Он выглядит смущенным, и я не виню его. В моей голове все перемешалось, не знаю, как я до этого дошел, но мне вдруг стало очень важно знать, что наша дружба не зависит от того, насколько хорошо я справлюсь с этой ситуацией. Мне нужно знать, что все в порядке, потому что вряд ли смогу все контролировать. Я потерял эту возможность.
– Я все еще буду твоим другом, если ты это имеешь в виду, – осторожно говорит он. – Но я бы не сказал, что это не будет иметь никакого значения.
– Мне нужно, чтобы это не имело значения.
– Но будет! Я ничего не могу с этим поделать. Ты не представляешь, насколько отстойно постоянно быть между двух огней. Не хочу выбирать.
– Никто не просит тебя выбирать.
– Может быть, но иногда мне кажется, что это именно так.
Я сильнее жму платформу.
– Не знаю, как все исправить, – ворчу я.
– Можешь начать с того, чтобы быть немного добрее к Заку.
– Что? – спрашиваю я, делая паузу. – Это он продолжает отпускать комментарии в мой адрес.
– Честно говоря, я бы сказал, что тут пятьдесят на пятьдесят.
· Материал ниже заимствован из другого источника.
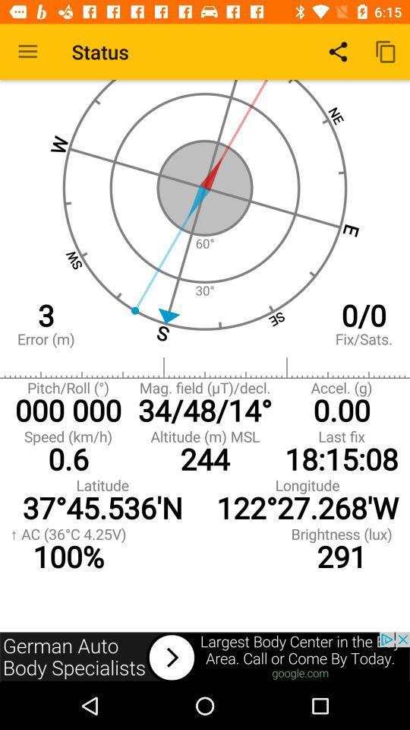 The height and width of the screenshot is (730, 410). I want to click on open the german auto body specialists link, so click(205, 656).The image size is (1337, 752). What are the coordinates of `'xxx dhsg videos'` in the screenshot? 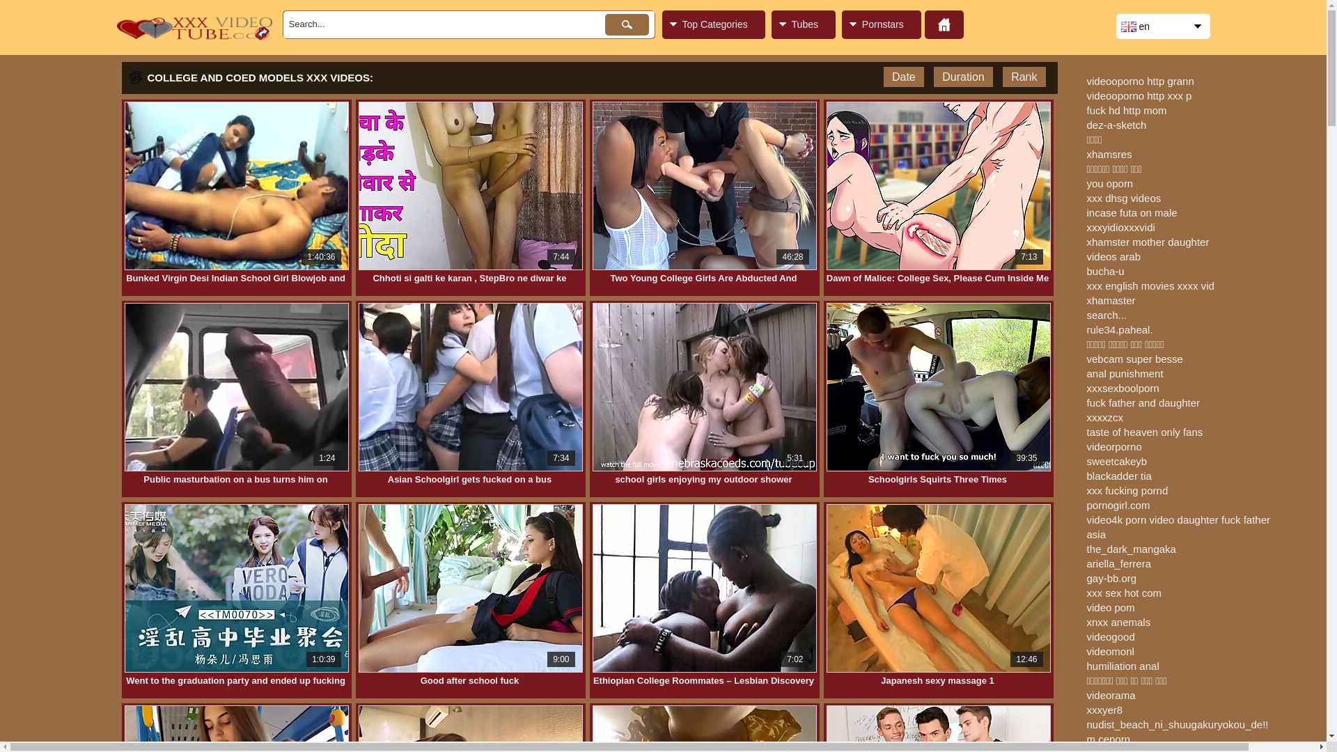 It's located at (1123, 198).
Я безмолвно трясу головой, и Джон пожимает плечами.
– Я лишь выражаю свое мнение. Ты не обязан к нему прислушиваться.
Ты всегда так защищаешься, когда кто-то пытается преподнести тебе критику, Рубен.
К черту. Я вскидываю руки, напугав Джона.
– Отлично. Конечно же. Думаю, главный придурок – это я. Я во всем виноват, а Зак не делает ничего плохого.
– Рубен…
– Ты хочешь, чтобы я был с ним добрее? Твою мать, я буду чертовски милым. Буду самым доброжелательным человеком, которого ты когда-либо видел, и если он волшебным образом вновь не станет моим другом, может быть, ты наконец поймешь, что на самом деле проблема не во мне. Я лишь реагирую, как умею, черт возьми.
– Мне пора.
Я усмехаюсь, пока парень собирает свое спортивное снаряжение.
– Да, конечно, иди. Прости, что не был с тобой так любезен.
– Хорошо, Рубен.
– Передай своему отцу, чтобы он не волновался. Я принял все к сведению! Отныне я буду таким доброжелательным, что вы меня не узнаете.